### WHAT THE EXERCISE ASKS
Beginning at the line with "Home (22, 183)", please repeat each line exactly through the end of the records below, including that first line and the last, but no pictures.

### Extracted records
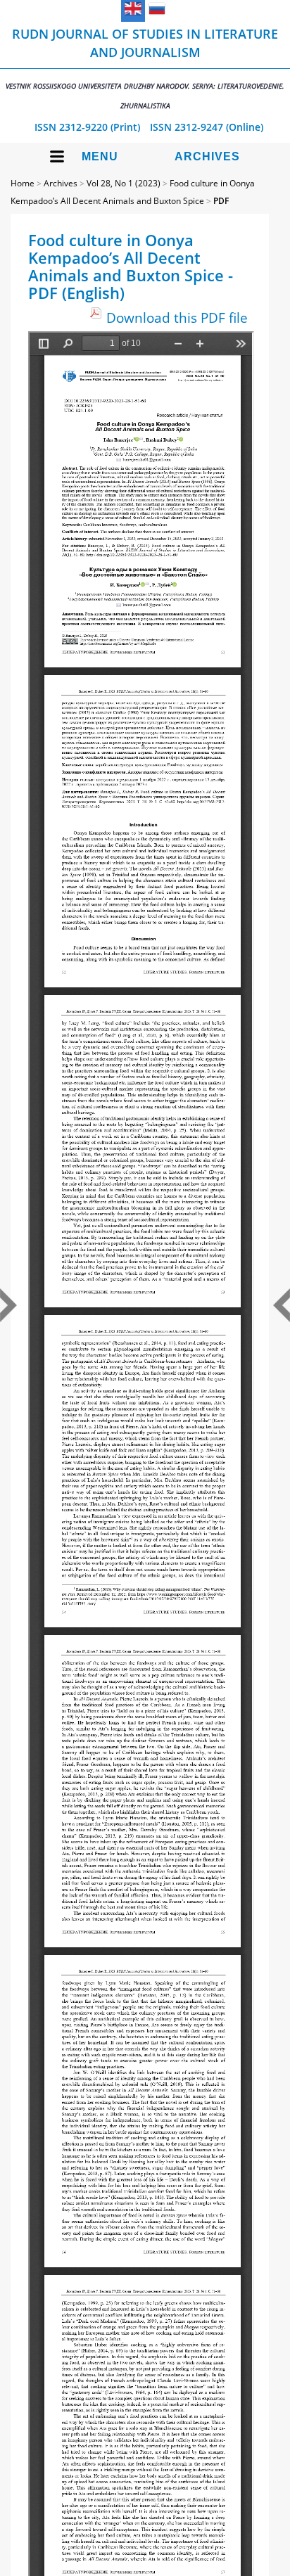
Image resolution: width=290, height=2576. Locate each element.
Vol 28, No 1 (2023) (123, 183)
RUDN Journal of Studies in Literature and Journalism (145, 67)
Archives (207, 156)
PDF (221, 201)
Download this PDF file (177, 317)
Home (22, 183)
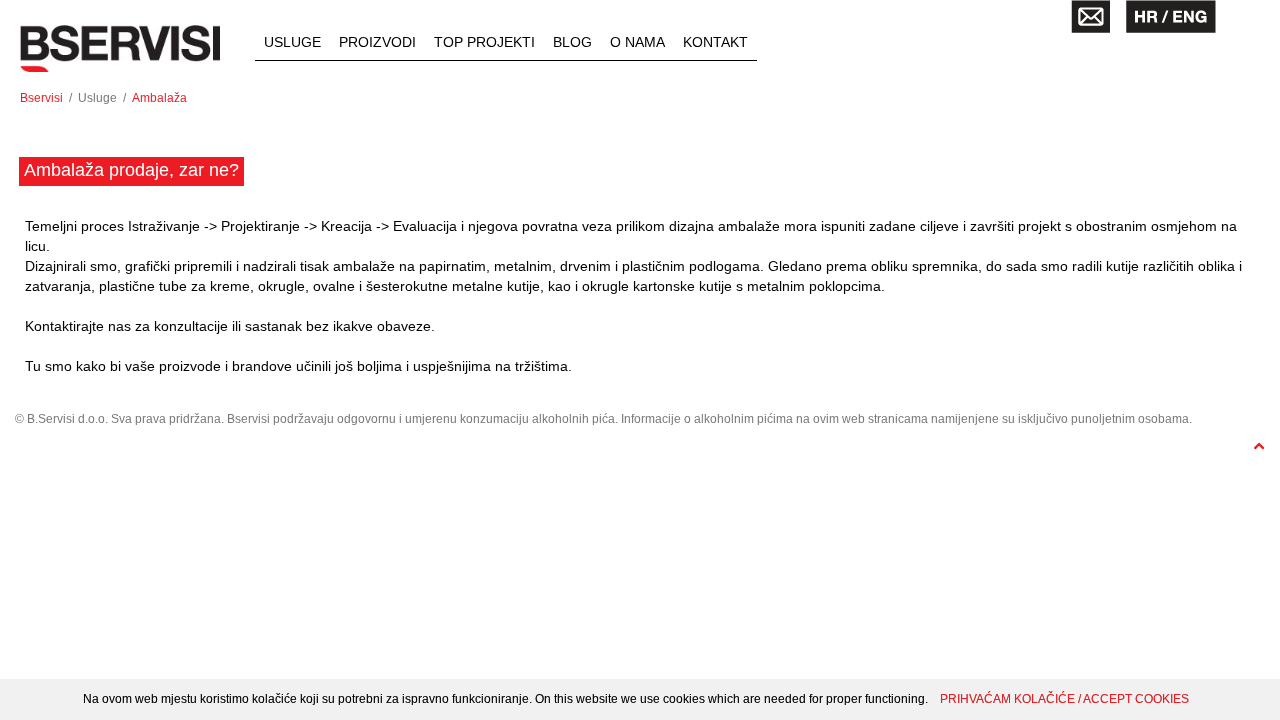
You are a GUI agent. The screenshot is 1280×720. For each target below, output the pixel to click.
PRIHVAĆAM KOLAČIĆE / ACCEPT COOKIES (1064, 699)
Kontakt (715, 42)
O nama (637, 42)
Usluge (292, 42)
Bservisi (41, 98)
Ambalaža (159, 98)
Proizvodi (377, 42)
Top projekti (484, 42)
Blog (572, 42)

### ANSWER TO THE PROBLEM
Home (22, 183)
You are a GUI agent. The screenshot is 1280×720. For each target below, output the pixel to click.
PRIHVAĆAM KOLAČIĆE / ACCEPT COOKIES (1064, 699)
Kontakt (715, 42)
O nama (637, 42)
Usluge (292, 42)
Bservisi (41, 98)
Ambalaža (159, 98)
Proizvodi (377, 42)
Top projekti (484, 42)
Blog (572, 42)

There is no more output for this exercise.